#### Task material ####

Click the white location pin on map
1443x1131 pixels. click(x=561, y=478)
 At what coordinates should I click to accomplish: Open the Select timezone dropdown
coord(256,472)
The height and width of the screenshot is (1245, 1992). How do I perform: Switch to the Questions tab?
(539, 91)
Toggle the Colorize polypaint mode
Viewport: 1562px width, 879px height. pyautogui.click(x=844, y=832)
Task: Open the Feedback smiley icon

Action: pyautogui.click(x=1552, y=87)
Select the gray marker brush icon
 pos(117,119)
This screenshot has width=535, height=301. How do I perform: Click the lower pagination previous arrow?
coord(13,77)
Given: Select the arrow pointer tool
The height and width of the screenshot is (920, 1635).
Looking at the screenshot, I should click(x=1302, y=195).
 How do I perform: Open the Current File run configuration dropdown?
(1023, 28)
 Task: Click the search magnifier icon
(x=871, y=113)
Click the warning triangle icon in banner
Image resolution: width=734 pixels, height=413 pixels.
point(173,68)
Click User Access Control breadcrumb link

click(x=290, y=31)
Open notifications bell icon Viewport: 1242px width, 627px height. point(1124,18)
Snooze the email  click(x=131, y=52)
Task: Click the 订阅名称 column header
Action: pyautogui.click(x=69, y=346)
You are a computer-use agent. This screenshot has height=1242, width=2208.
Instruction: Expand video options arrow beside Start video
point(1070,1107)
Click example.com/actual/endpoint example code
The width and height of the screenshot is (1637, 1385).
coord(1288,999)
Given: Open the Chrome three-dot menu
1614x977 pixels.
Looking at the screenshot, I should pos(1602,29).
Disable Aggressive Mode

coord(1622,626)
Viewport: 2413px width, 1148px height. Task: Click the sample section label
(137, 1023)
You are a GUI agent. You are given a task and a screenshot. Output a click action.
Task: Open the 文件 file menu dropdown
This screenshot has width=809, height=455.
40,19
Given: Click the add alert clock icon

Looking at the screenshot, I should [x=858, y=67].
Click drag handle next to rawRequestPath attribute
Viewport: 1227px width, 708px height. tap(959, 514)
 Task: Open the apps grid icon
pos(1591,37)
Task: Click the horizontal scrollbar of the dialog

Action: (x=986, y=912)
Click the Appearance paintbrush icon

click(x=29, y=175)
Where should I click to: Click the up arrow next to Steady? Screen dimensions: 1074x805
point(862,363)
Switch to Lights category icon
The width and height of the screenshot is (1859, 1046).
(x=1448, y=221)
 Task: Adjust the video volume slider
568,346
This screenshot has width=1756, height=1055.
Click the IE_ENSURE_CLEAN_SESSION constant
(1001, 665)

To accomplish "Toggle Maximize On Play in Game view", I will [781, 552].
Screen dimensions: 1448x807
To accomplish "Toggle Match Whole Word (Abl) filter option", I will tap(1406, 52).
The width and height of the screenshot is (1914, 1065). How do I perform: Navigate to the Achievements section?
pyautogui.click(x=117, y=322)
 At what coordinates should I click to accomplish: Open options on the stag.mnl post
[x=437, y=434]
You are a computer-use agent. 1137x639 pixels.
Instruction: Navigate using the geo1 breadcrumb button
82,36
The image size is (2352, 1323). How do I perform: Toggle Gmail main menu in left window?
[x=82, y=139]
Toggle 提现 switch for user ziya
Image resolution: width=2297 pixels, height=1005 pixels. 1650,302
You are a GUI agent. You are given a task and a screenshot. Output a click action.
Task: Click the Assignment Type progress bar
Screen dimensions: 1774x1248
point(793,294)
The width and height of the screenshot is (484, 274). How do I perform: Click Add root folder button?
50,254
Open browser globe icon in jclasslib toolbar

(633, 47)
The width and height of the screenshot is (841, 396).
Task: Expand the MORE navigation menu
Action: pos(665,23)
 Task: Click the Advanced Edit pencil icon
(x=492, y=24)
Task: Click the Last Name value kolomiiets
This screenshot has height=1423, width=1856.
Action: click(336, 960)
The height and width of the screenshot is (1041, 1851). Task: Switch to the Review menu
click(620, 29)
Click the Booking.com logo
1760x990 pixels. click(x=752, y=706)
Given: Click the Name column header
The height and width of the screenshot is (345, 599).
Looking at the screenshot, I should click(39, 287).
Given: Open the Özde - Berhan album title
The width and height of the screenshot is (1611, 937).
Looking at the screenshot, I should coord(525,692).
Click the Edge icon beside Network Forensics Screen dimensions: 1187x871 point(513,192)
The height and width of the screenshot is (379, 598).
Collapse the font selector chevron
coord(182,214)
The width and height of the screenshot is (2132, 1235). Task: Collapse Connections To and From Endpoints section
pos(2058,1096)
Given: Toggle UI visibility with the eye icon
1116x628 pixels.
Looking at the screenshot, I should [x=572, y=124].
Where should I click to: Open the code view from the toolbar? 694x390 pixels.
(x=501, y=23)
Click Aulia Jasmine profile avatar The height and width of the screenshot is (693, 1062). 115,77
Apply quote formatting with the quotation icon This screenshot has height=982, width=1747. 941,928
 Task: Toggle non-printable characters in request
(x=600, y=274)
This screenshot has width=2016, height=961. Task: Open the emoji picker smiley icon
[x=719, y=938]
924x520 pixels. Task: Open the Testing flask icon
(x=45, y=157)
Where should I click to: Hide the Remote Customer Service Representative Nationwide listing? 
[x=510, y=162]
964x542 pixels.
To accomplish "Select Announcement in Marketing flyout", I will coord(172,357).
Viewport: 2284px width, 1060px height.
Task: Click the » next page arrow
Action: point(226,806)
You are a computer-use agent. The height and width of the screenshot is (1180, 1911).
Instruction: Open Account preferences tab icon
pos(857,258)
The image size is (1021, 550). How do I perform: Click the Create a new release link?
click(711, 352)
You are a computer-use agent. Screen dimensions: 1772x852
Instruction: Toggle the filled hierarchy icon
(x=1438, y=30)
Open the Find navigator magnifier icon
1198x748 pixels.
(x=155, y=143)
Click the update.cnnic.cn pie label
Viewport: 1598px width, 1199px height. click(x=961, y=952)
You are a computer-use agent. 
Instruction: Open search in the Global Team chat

####

-- Exercise requirements --
Take every line above carrying "agent" and return it.

-- Solution to this task --
You are a computer-use agent. This screenshot has height=1242, width=2208.
You are a GUI agent. You are given a task and a screenshot. Output a click action.
You are a computer-use agent. 1137x639 pixels.
You are a GUI agent. You are given a task and a screenshot. Output a click action.
You are a computer-use agent. The height and width of the screenshot is (1180, 1911).
You are a computer-use agent. Screen dimensions: 1772x852
You are a computer-use agent. 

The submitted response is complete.